Я аккуратно положила вторую тарелку поверх первой.
– С чего ты вообще взяла, что Повелитель Кошмаров тебе поможет?
– Если у меня хватит сил вызвать его и заплатить достойную цену, он будет обязан.
– Какую цену?
– Единственную, которую он принимает от обитателей нашего мира. То, от чего умирают неудачливые призыватели. Страх. – Закончив с четвёртой тарелкой, я стряхнула с рук водяные капли. – Донн заставляет людей столкнуться с собственными страхами. Ужасами, которые он овеществляет из их подсознания. Полагаю, мне придётся пережить некое неприятное видение, но вряд ли оно серьёзно мне навредит.
– Да ну? – Меня бесцеремонно схватили за плечи и развернули к себе, чтобы посмотреть сверху вниз суженными зрачками. – А у неудачливых призывателей, стало быть, просто нервишки шалили больше, чем у других?

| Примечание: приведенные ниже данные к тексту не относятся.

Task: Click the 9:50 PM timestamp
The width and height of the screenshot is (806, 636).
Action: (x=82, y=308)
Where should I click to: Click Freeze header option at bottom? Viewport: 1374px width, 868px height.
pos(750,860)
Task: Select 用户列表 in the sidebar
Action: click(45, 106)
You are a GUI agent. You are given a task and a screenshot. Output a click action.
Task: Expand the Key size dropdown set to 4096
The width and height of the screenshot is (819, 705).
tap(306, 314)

…нет, тёмный бог не был злым богом. Даже праздник свой, Самайн, Донн выбрал не случайно. В эту ночь грань между мирами была тоньше всего – из всех ночей великих праздников. Если б люди бродили в эту ночь по улицам, не боясь Дикой Охоты, кто знает, что было бы тогда? Скольких из нас пожрали бы фоморы, призраки и прочие твари с иной стороны реальности, не будь у них повелителя?..

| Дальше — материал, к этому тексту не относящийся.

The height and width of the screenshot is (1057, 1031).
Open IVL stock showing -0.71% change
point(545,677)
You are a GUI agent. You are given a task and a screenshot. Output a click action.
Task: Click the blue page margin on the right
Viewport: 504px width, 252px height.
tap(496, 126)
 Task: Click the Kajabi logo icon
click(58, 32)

Донн не причинит зла невинным и беззащитным.
Главное – почаще повторять это самой себе.
– Питер, всё будет в порядке. Я знаю, что делаю.
– Нет. Ты просто считаешь, что у тебя нет выбора.
– Даже если так, это не отменяет того, что я знаю, что делаю.
Какое-то время Питер ещё держал меня, и я не знала, что больше кружит мне голову: не до конца излеченное истощение, волнение при мыслях о грядущем призыве – или осознание, что моих щёк касается его дыхание, вырывающееся из гневно приоткрытых губ.
Затем он всё-таки разжал руки, позволив мне опереться на столешницу.
– Я буду с тобой, – коротко сказал Питер, отворачиваясь к плите.
– Нет. С богами всегда говорят один на один.
– Тогда я буду неподалёку. Настолько неподалёку, насколько это возможно. – Вновь надев рукавицы, Питер снял крышку с кастрюльки. – Годится?
Я кивнула без раздумий: мне и самой хотелось того же.
– Значит, завтра будем искать твои компоненты. – Проткнув ножом картошку, убедившись, что она сварилась, Питер вернул крышку на кастрюлю – и, открыв тумбочку рядом с плитой, протянул мне сотейник. – А пока помой ещё вот эту штучку.
Когда пюре приготовилось, курица покрылась хрустящей корочкой, а я докричалась до Эша, соизволившего спуститься откуда-то со второго этажа, мы сели ужинать на той же кухне, рассевшись за длинным овальным столом с гнутыми ножками.
– Питер, мне нужна твоя кулинарная книга, – пробормотала Рок, отправив в рот первую вилку. – Это самое вкусное пюре, что я ела в жизни.
Я не стала поддакивать. Лишь бесцеремонно оторвала пальцами ещё кусочек куриной ножки, решив, что молчаливая демонстрация здорового аппетита – лучший комплимент повару.
Впрочем, ужин и правда заслуживал самых хвалебных эпитетов. Нежное, со сладким сливочным привкусом пюре напоминало крем; пряная шкурка курицы замечательно оттеняла сочное мясо, таявшее во рту.
– Весь секрет в хорошей картошке. И в расталкивании, – откликнулся Питер, назидательно вскинув вилку к потолку. – Нужно мять картошку, пока не останется ни единого комочка. Потом добавить кусочек сливочного масла, молоко и сырое яйцо. Мешать лучше блендером или миксером.
– Сырое яйцо? – скептично уточнил Эш. – То есть ты, старик, ещё и сальмонеллёзом нас решил заразить?
– Яйцо придаёт нужную консистенцию, вкусовой оттенок и золотистый цвет. А нужную термическую обработку обеспечивают горячая картошка и молоко. Не волнуйся, бабушка всю жизнь так готовила.
– Придётся поверить на слово, – буркнул Эш, тем не менее исправно опустошая тарелку.